Shareholder Disputes Between Law and Business

August, 2025 / EKW

Disputes among shareholders in a company, or between partners in a partnership, are not unusual. On the contrary, they are almost an inherent part of corporate life, whether in a start-up at its early stages, a long-standing family business, or a publicly traded corporation. While lawyers may immediately recognize legal grounds such as oppression of minority shareholders or related-party transactions, for businesspeople these conflicts translate into everyday realities: deadlock in decision-making, erosion of trust between partners, and a slowdown in operations that may even harm the company’s growth.

Given this, it is essential to establish balanced and efficient mechanisms that can, when needed, address and bridge disputes between the parties, and where necessary, provide for orderly separation processes, all while minimizing the risk of long and costly litigation.

The Legal Perspective

Under Israeli law, the distinction between a controlling shareholder and minority shareholders is critical. Section 1 of the Companies Law defines a “controlling shareholder” as one holding more than 50% of the voting rights or otherwise able to exercise actual control over the company’s decisions. However, the definition extends further: for purposes of transactions with a controlling shareholder, the law (Sections 270-275 of the Israeli Companies Law) provides that even someone holding 25% or more of the voting rights, alone or together with others in a controlling group, may be deemed a controlling shareholder if they have the ability to significantly influence material corporate decisions. Minority shareholders, by contrast, are those who lack such decision-making power and often find themselves excluded from decisions or facing resolutions contrary to their interests.

When a controlling shareholder abuses this power for example, by blocking dividend distributions, awarding themselves excessive compensation, or advancing deals that harm the minority this may constitute oppression under Section 191 of the law. The courts have repeatedly emphasized that the purpose of this section is to protect minority shareholders from abuse of majority power.

= DATA BLOCK =
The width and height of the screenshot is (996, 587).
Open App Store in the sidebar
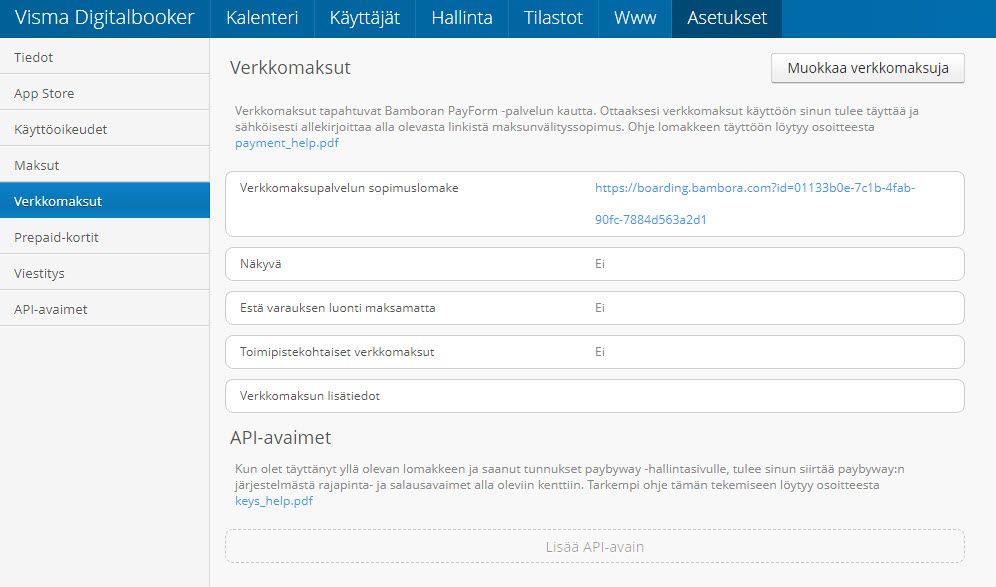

= REQUIREMENT =
Print the passage of the shareholder disputes article between "Under Israeli law, the" and "to their interests.", inclusive.

= REPLY TO THE EXERCISE =
Under Israeli law, the distinction between a controlling shareholder and minority shareholders is critical. Section 1 of the Companies Law defines a “controlling shareholder” as one holding more than 50% of the voting rights or otherwise able to exercise actual control over the company’s decisions. However, the definition extends further: for purposes of transactions with a controlling shareholder, the law (Sections 270-275 of the Israeli Companies Law) provides that even someone holding 25% or more of the voting rights, alone or together with others in a controlling group, may be deemed a controlling shareholder if they have the ability to significantly influence material corporate decisions. Minority shareholders, by contrast, are those who lack such decision-making power and often find themselves excluded from decisions or facing resolutions contrary to their interests.